Neil DeGrasse Tyson is correct: January 1 is astronomically insignificant.
With all due respect to auld lang syne, overwrought midnight kisses, sanitation crews working overtime to clean the confetti from Times Square, all the engagements and all the raucous celebrations and all the hangovers: January 1 is (essentially) an arbitrary date. The ancient Mesopotamians celebrated a vernal (spring) equinox. Egyptians, Phoenicians, and Persians observed an autumnal equinox. Chinese New Year is lunisolar, and both the Islamic and Jewish traditions observe a fall lunar calendar.

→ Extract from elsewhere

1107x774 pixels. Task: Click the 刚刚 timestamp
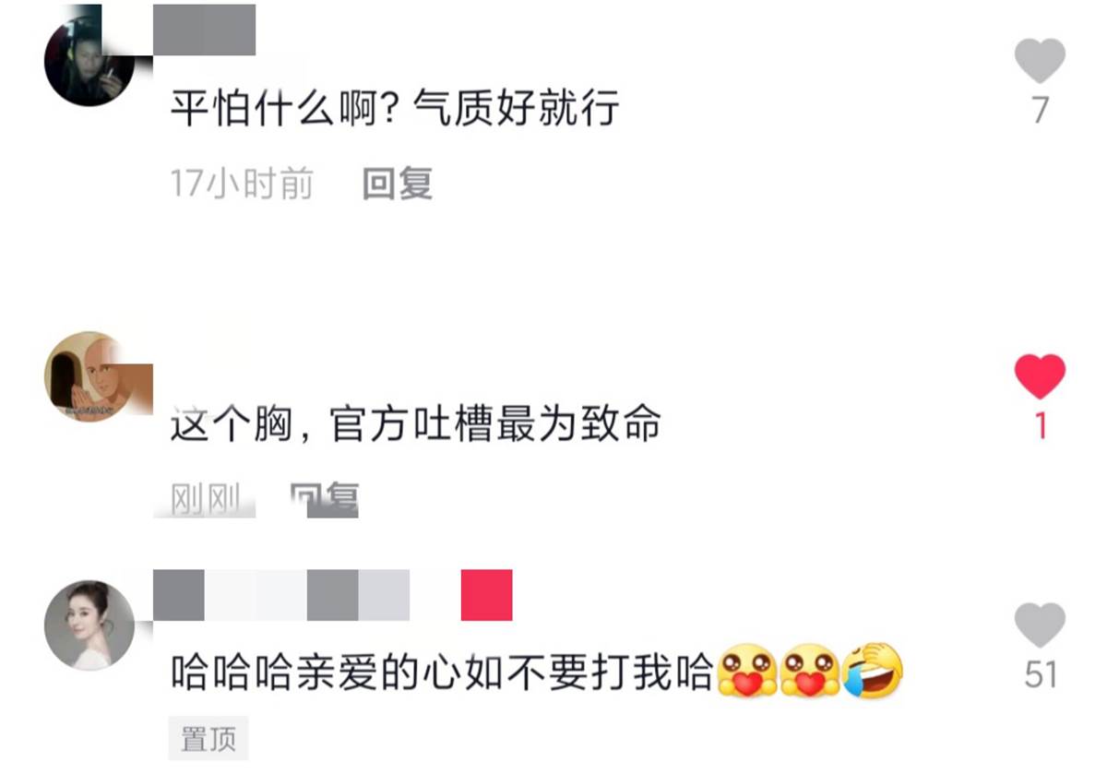pos(206,499)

The earliest January 1 celebration was roughly 150 years before the birth of Christ. In 46 CE Julius César proposed a reform of the Roman calendar, officially moving the start of the new year from March to January. New Year’s Day fluctuated for around 1,500 years, until the Gregorian calendar officially replaced the Julian calendar in 1582.

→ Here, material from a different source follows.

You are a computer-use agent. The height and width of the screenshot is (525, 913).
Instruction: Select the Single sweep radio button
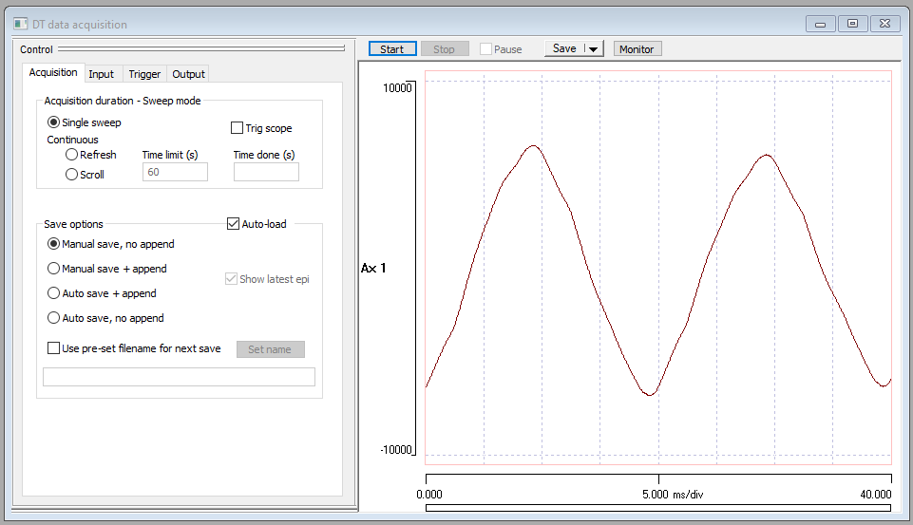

Yesterday is only marginally different from today. You inhabit the same body. You’ve got the same goals, the same propensities, the same problems. You’ve inherited the same world; you are still living on the surface of a ball of iron, protected from the cold of space by a layer of atmosphere so thin, you could fly to the edge of the stratosphere in less time that it takes to catch a subway from The Bronx to Brooklyn. You’re still hurtling through space at 67,000 mph, orbiting an exploding ball of hydrogen, which is flying through the galaxy at 45,000 mph.
It’s time to get as uncomfortable about the suffering of others as you are about your own. Injustice and systemic oppression aren’t going to end themselves.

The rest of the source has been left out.